Com a proposta, governo federal consegue uma brecha fiscal de R$ 106 bilhões para bancar programas sociais e gastos previdenciários
Câmara endossa mudanças e aprova texto-base da PEC dos Precatórios
Foto: Marina Ramos/Câmara dos Deputados

O plenário da Câmara (foto) aprovou há pouco em 1º turno, com 327 votos a favor e 147 contrários, o texto-base da PEC dos Precatórios e endossou a maioria das alterações feitas no texto pelos senadores no início de dezembro. Os deputados ainda vão analisar quatro destaques ao texto amanhã.

Após a aprovação do projeto, o governo federal consegue uma brecha fiscal de mais R$ 44 bilhões em pleno ano eleitoral para custear programas sociais, gastos previdenciários e ações de saúde. Com a promulgação de um trecho parcial, a folga já era de R$ 62 bilhões.

Como adiantamos, a tendência agora é que ocorra apenas uma última modificação na proposta: os deputados devem retirar o trecho aprovado pelos senadores que estipula um calendário anual de pagamento dos precatórios do Fundef. A alteração será analisada nesta quarta (15).

A PEC dos Precatórios, que estabelece um limite de pagamento das dívidas judiciais da União para o governo federal para bancar o Auxílio Brasil de R$ 400, foi aprovada pela Câmara no início de novembro. Depois, o texto passou para o Senado no início de dezembro e sofreu várias alterações.

Entre as mudanças feitas pelo Senado, estavam o encurtamento do regime especial de pagamento de dívidas judiciais de 2036 para 2026; a retirada dos precatórios do Fundef do teto de gastos e a instituição do Auxílio Brasil como programa de renda permanente.

Diante das alterações, os presidentes da Câmara, Arthur Lira (PP-AL), e do Senado, Rodrigo Pacheco (PSD-MG), entraram em um acordo para promulgar apenas a parte comum da matéria: a alteração na regra de correção do teto de gastos e o parcelamento das dívidas previdenciárias dos municípios em até 240 meses.

Durante a semana passada, a Câmara ameaçou fazer várias alterações na proposta.
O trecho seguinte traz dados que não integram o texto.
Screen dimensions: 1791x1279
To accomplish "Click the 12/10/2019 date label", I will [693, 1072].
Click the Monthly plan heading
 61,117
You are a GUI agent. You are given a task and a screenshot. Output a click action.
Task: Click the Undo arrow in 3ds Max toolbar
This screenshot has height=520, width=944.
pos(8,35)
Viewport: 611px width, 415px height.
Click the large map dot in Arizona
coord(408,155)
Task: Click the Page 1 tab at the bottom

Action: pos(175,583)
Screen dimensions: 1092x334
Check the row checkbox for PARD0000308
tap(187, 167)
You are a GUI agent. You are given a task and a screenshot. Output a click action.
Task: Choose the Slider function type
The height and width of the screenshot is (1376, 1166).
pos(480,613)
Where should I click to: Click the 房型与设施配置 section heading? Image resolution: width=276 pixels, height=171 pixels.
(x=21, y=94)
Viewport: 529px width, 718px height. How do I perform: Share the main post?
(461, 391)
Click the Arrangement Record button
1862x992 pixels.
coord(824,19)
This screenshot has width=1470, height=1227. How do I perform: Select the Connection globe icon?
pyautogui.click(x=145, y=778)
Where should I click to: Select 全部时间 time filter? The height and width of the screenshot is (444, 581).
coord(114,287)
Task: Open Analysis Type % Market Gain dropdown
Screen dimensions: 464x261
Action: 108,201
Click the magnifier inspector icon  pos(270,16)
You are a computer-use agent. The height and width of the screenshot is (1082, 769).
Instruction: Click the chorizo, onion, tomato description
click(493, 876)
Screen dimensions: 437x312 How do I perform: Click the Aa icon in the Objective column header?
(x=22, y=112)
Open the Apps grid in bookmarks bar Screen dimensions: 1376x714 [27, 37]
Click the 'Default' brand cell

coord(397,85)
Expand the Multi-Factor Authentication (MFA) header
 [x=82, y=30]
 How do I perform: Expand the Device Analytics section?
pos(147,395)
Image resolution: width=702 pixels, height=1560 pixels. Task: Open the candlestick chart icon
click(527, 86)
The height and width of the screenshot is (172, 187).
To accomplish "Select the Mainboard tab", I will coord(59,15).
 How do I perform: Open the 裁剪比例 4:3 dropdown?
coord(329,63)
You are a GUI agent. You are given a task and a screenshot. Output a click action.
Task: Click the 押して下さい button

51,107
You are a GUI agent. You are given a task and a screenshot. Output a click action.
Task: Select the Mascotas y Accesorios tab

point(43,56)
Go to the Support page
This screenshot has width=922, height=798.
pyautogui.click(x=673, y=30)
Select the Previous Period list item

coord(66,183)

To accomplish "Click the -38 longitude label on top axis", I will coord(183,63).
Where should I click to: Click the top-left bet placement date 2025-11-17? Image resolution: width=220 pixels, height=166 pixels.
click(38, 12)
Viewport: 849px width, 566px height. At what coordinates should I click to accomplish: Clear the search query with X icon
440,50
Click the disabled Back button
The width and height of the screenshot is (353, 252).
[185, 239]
Entretanto, na reta final de tramitação do texto, os líderes do Centrão foram alertados de que, se fossem estabelecidas novas mudanças, o projeto deveria voltar ao Senado. Para acelerar a promulgação da PEC, os deputados resolveram manter boa parte das alterações do Senado.

Além disso, partidos de oposição como o PT, PDT, PSB e PCdoB ameaçaram boicotar a votação da PEC caso o Centrão insistisse em mudar o texto do Senado.